## READING PASSAGE
A literature search in Pubmed for “amnioinfusion” in different search contexts revealed a number of 82 hits (including some doubles) resulting in 28 relevant publications, consisting of reviews, randomized clinical trials (RCTs), non-randomized/observational clinical trials and case studies, outlining the state of the art of serial or continuous transabdominal amnioinfusion in most cases using standard infusion solutions who are used off-label in this regard.

Roberts et al., demonstrated that repetitive transabdominal amnioinfusions with Ringer’s lactate solution did not improve the perinatal outcome of PPROM patients. In their study, 14 neonates died in the amnioinfusion group versus nine in the control group [23]. Van Kempen et al. [24] (PPROMEXIL-III trial) also did not find any reduction in perinatal mortality after repetitive amnioinfusion with Ringers lactate solution in women with mid-trimester PPROM with oligohydramnion.

A group from Japan demonstrated 2020 that continuous amnioinfusion with Ringer’s lactate solution (40 ml/h) significantly increased the PPROM delivery interval by 2 weeks without improving the neonatal outcome [8]. This could be partly explained by a very low ‘flush-out’ effect because of the high frequency of catheter dislocation (60%) and lack of pump infusion in many cases [8, 9].

Fetal skin in second trimester is still very thin and permeable. It is a matter of common knowledge that the fetus swallows and inspirates/expirates amniotic fluid.

## WHAT THE EXERCISE ASKS
Can you continue the passage on transabdominal amnioinfusion, starting right after its final sentence? You can ignore the saved entries.

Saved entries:
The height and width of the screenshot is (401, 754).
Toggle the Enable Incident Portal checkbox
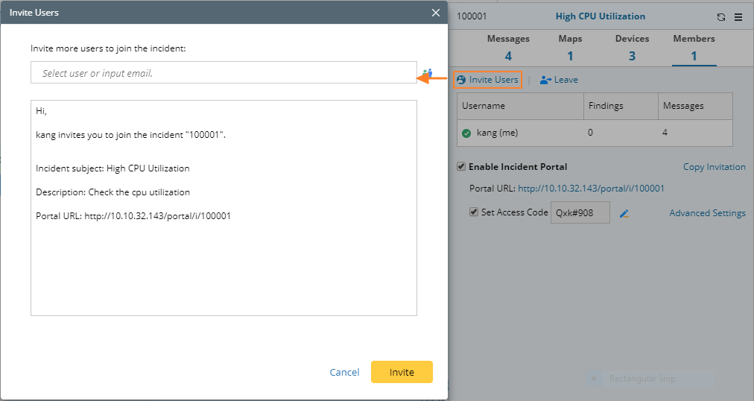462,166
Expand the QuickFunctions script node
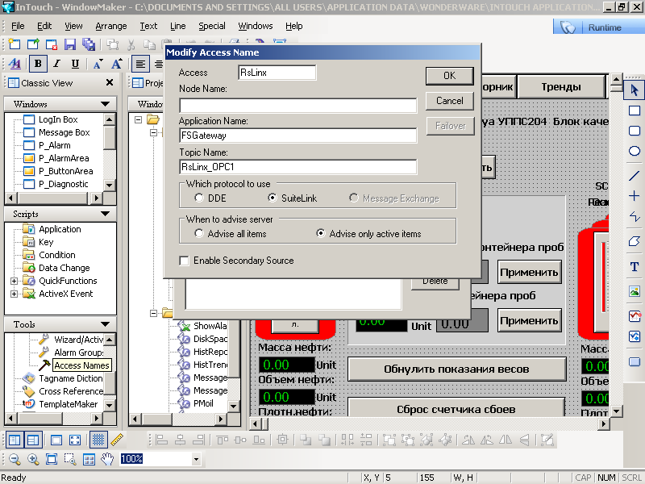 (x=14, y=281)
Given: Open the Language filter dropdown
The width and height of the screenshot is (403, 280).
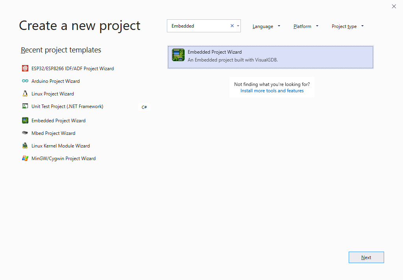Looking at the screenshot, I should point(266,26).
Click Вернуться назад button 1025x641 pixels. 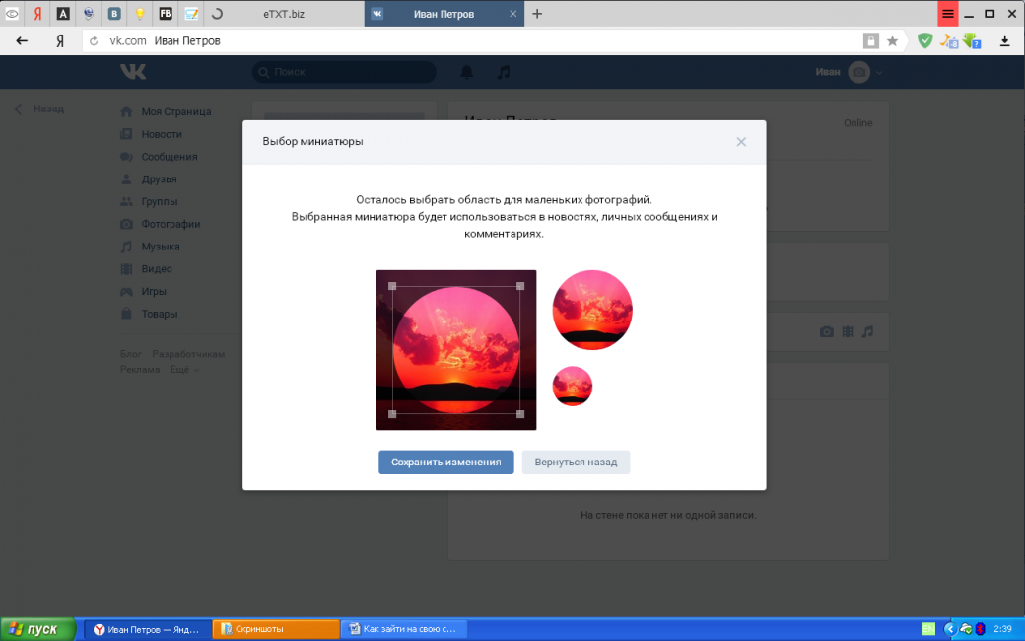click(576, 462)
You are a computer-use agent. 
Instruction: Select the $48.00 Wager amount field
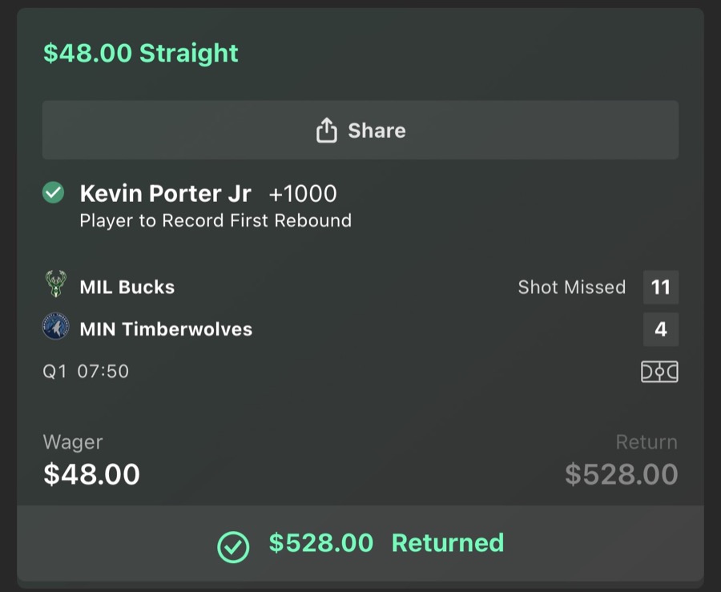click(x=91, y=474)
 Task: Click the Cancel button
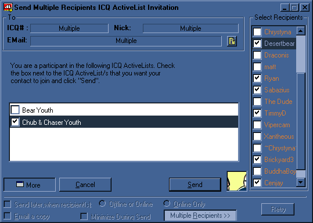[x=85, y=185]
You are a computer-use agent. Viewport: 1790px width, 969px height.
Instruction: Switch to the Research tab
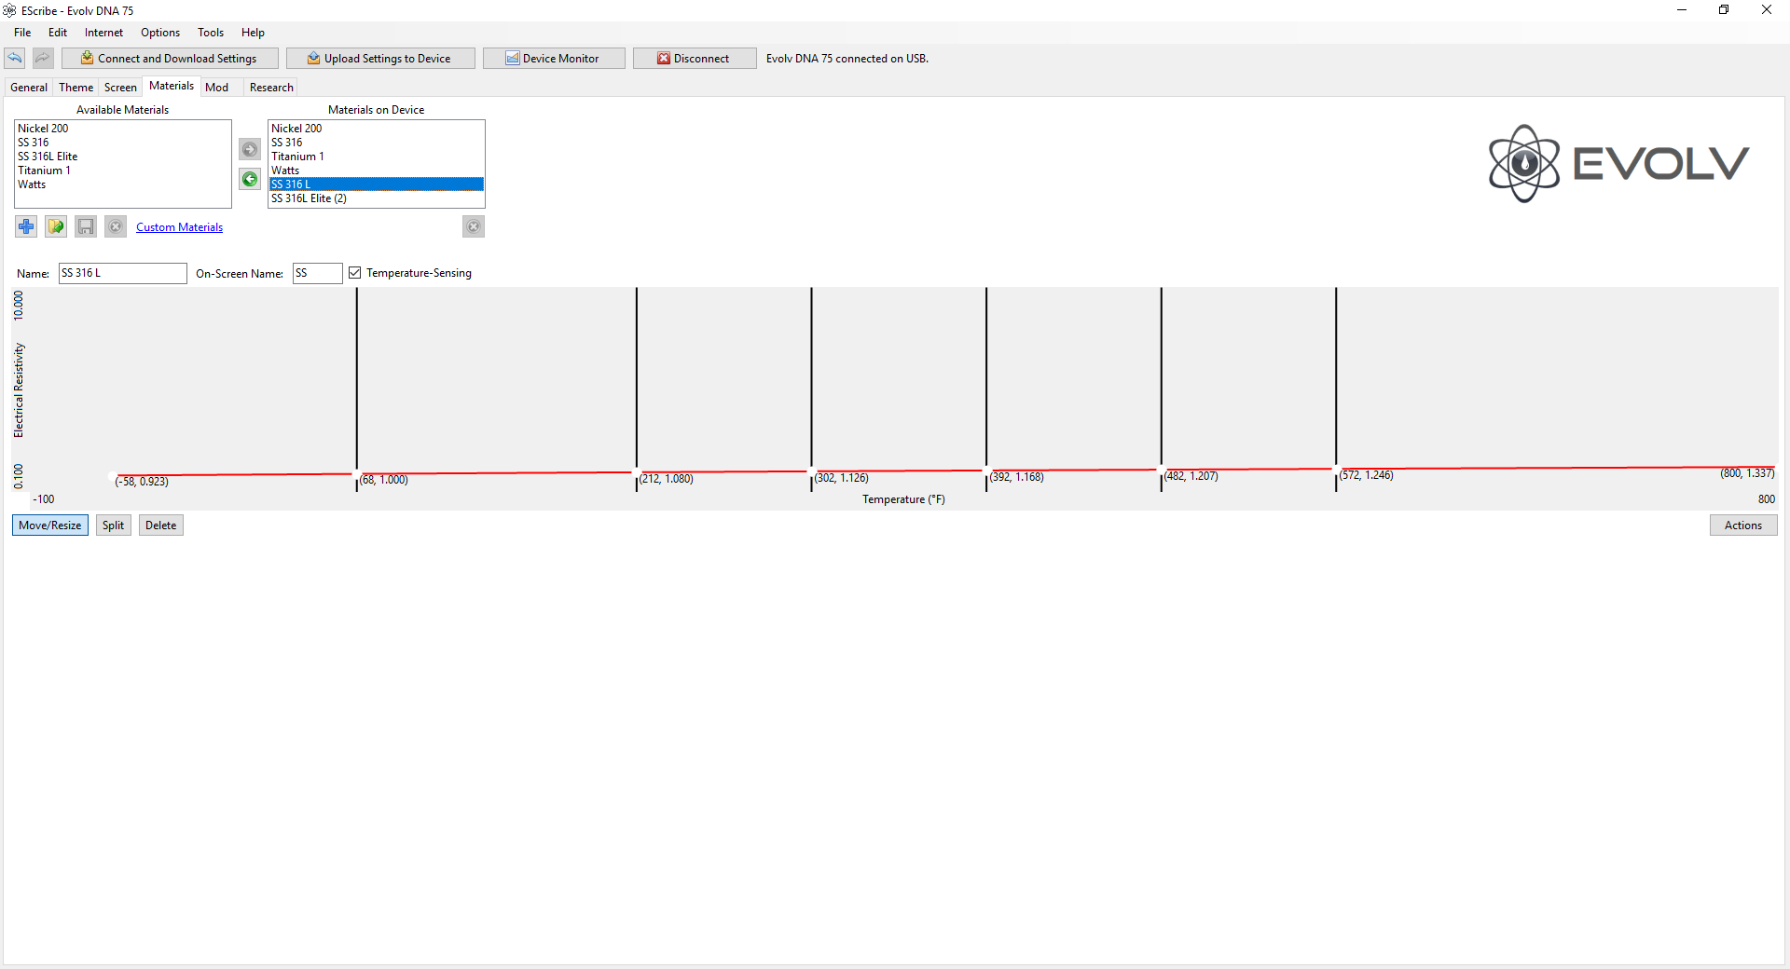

## WRITTEN RESPONSE
Gilbert and Brace published that the fetus swallows 200–250 ml/kg/day amniotic fluid [25].Continuous amnioinfusion with Normal saline solution significantly increased plasma Na+ and Cl concentrations in fetal sheep [26].

The amniotic fluid is a very complex hypoosmotic solution with an alkaline pH, low concentration of the elements Cl, K+ and Na+, presence of trace elements, growth factors and surfactants etc. [27]. In our opinion, the change of physiological fetal surroundings for a long period using amnioinfusion with simple electrolyte solutions could destroy in all probabilities the fetal programming. Osmotic demyelization disorders, central pontine and extra-pontine myelinolysis are well known [28]. Chhabra et al. [29] described the extra-pontine myelinolysis induced by hypernatremia. The combination of very immature brain-blood barrier of the fetus with the permeable skin and swallowing of relative large amount of electrolyte solution deteriorates the fluctuations of the NaCl concentration of the fetal brain. This could explain the high neonatal mortality rate after serial amnioinfusion in the Roberts et al., study and very moderate success of continuous amnioinfusion using Ringer’s lactate solution (inappropriate to human amniotic fluid) described in the retrospective Japanese studies [8, 9, 23, 30].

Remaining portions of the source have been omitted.